The poultry sector of Jalisco, Mexico, is completing the final phase of vaccination in farms against avian influenza, Héctor Gutiérrez, the head of the Department of Rural Development of Jalisco, said. After the vaccination phase is completed, Jalisco will enter into the elimination stage of vaccines until the absence of the H7N3 virus is confirmed.
"This period of cold temperatures of fall and winter will be a season of great importance to strengthen biosecurity in the poultry sector," Gutiérrez told the newspaper El Informador.
The National Health, Food Safety and Quality Service (Senasica) "will assess progress towards the eradication of this avian pathology, as well as the certification of farms."
The director of Animal Health of Senasica, Joaquín Delgadillo, said that "there is an agreement in force to maintain vaccination in farms until mid-March 2015, when an assessment of this will be made to take further steps." Vaccination is a tool that complements with other health practices, such as perimeter fencing, access filters to farms and traps against the migrating birds and management of excreta. Thus, there is a whole biosecurity program in place to combat highly pathogenic avian influenza.

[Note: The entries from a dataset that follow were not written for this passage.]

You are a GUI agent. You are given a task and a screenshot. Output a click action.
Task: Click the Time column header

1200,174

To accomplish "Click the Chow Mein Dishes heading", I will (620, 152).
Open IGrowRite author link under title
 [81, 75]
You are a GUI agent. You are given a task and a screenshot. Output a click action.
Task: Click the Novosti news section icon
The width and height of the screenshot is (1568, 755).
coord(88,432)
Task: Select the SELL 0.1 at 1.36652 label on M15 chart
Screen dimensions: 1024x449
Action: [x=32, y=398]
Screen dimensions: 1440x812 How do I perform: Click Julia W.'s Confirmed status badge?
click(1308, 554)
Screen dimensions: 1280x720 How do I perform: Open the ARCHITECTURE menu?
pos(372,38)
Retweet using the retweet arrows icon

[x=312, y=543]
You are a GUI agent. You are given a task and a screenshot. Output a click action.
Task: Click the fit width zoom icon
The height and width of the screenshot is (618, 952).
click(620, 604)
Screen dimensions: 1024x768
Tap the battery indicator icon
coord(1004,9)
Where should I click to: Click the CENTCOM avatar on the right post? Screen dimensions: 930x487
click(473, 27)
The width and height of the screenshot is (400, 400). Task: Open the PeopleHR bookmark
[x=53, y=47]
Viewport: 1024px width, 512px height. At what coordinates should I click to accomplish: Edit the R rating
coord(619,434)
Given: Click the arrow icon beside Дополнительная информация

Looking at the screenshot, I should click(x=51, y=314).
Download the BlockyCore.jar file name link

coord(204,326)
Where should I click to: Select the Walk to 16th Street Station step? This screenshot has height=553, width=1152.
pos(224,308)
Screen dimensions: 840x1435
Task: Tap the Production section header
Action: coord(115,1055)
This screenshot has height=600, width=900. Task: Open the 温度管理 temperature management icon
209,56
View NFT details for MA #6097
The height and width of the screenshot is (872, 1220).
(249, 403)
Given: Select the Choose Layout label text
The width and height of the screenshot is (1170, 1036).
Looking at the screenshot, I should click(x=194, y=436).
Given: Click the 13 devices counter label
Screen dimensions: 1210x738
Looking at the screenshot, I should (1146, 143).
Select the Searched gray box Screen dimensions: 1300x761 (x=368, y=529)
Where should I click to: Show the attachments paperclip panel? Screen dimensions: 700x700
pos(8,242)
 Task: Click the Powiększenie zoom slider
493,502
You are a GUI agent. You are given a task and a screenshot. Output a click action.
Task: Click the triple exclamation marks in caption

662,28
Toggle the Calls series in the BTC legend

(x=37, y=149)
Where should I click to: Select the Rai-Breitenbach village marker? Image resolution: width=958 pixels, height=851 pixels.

Two years after the battle against avian influenza started, a total of 700 million doses of vaccines have been applied in Mexican poultry farms, Delgadillo said to El Informador. In addition, "there is a permanent monitoring of sites where migratory birds gather, such as some wetlands that have been located in the national territory."
The state of Jalisco in Mexico provides 55 percent of egg production that is consumed in the country and 8 percent of the broiler production.